Il est tentant, pour l’exploitant piscicole de l’étang –bien moins pour le chasseur - de réduire à son minimum l’emprise de la végétation spontanée : d’une part, on réduit la contrainte liée aux travaux d’entretien; d’autre part, on augmente sensiblement le volume et la superficie en eau tout en limitant sa déperdition par évapotranspiration.
Une eau d’autant plus précieuse lorsque le bassin versant, la pluviométrie, voire les relations de voisinage, sur la question du partage de l’eau, font défaut.
Les étangs supportent (et surtout supportaient par le passé), sans que cela grève leur production, une proportion de l’emprise végétale correspondant à 10 ou 15 % de leur superficie totale. Cette proportion suffit, mais c’est un minimum, à leur conférer une réelle richesse biologique. Convenablement inondée, comportant ouvertures, « clairières » travées ou chenaux, la végétation aquatique protège efficacement le poisson comme l’oiseau de leurs prédateurs respectifs.
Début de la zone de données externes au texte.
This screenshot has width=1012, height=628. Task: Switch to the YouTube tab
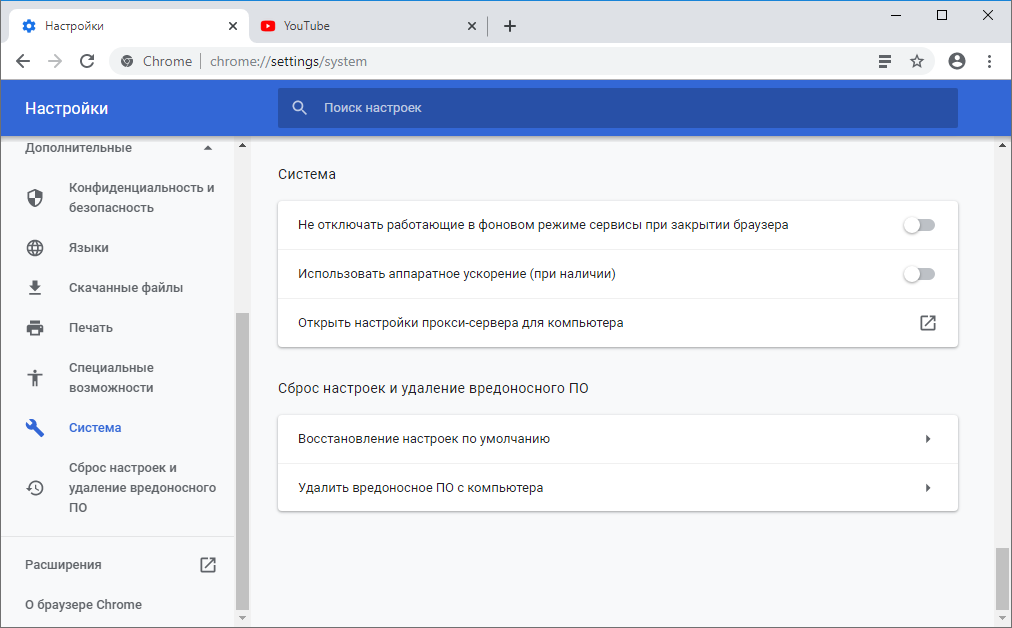pyautogui.click(x=360, y=26)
Elle favorise le frai spontané du premier, la nidification du second, et, nous l’avons vu précédemment, limite les compétitions inter ou intraspécifiques.
Judicieusement implantée et contrôlée, elle limite par ailleurs les effets de l’érosion aquatique par le batillage.
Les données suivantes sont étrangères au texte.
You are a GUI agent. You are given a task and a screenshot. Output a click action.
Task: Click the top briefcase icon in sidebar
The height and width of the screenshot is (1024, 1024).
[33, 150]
Au milieu des années 1990 l’emprise de la roselière (au sens large) couvrait 10% de la superficie inondable de l’étang ; 15 ans plus tard son emprise ne dépasse pas 5%.
Entre deux, est passé le Ragondin, dont l'impact indéniable est renforcé d'une part et de façon globale par la fragilisation des végétaux, et d'autre part mais plus localement par une évolution des pratiques dans la gestion de cette même végétation.
Bruxelles et Natura 2000 ont déterminé ainsi les trois types d’habitats prioritaires pour la Dombes au titre de la Directive Habitats :
- Les eaux stagnantes, oligotrophes à mésotrophes avec végétation des Littorelletea uniflorae et/ou des Isoeto-nanojuncetea (Code Natura 2000 : 3130)
- Les eaux oligo-mésotrophes calcaires avec végétation benthique à Chara spp. (Code Natura 2000 3140).
- Les lacs eutrophes naturels avec végétation de type Magnopotamion ou Hydrocharition (Code Natura 2000 : 3150)
Plus simplement, la 1ère catégorie correspond aux vasières, zones largement découvertes en été, les deux autres à la végétation aquatique, essentiellement aux « hydrophytes », groupements végétaux immergés ou émergents : characées, potamots, nénuphars…
La roselière proprement dite (hélophytes) n’est pas considérée comme un milieu prioritaire par la Directive Habitats. Mais heureusement, beaucoup des espèces d’oiseaux qui lui sont inféodées le sont via la Directive Oiseaux.
Zoom sur :
La Leucorrhine à gros thorax (Leucorrhinia pectoralis)
Cette libellule élégante figure dans les annexes 2 et 4 de la Directive Habitats : l'espèce est menacée dans la plupart des pays d'Europe Occidentale, là où son habitat régresse. En Dombes elle peut pourtant être parfois abondante sur les étangs, plutôt forestiers et bénéficiant d'une large ceinture d'hélophytes. L'habitat type est constitué d'un gradient pratiquement complet de végétation depuis la plus haute lisière boisée de l'étang, à chênes ou aulne, à laquelle succèdent des bourrelets de saules, puis la jonchaie-phalaridaie, morcelée, inondée, ouvrant sur des groupements végétaux amphibie à Héléocharys des marais, Iris faux-acore, et Salicaire par exemple.
Après inventaire, et bien qu'elle soit considérée comme sensible à la prédation par les poissons, les étangs de Dombes s'affirment comme un des bastions de sa population nationale.
A elle seule cette libellule définit donc un habitat caractéristique pris en compte dans les politiques locales environnementales et notamment de la mise en œuvre du programme Natura 2000 : ainsi les étangs répondant à la description de ce milieu peuvent-ils bénéficier de mesures spécifiques en vue de sa conservation.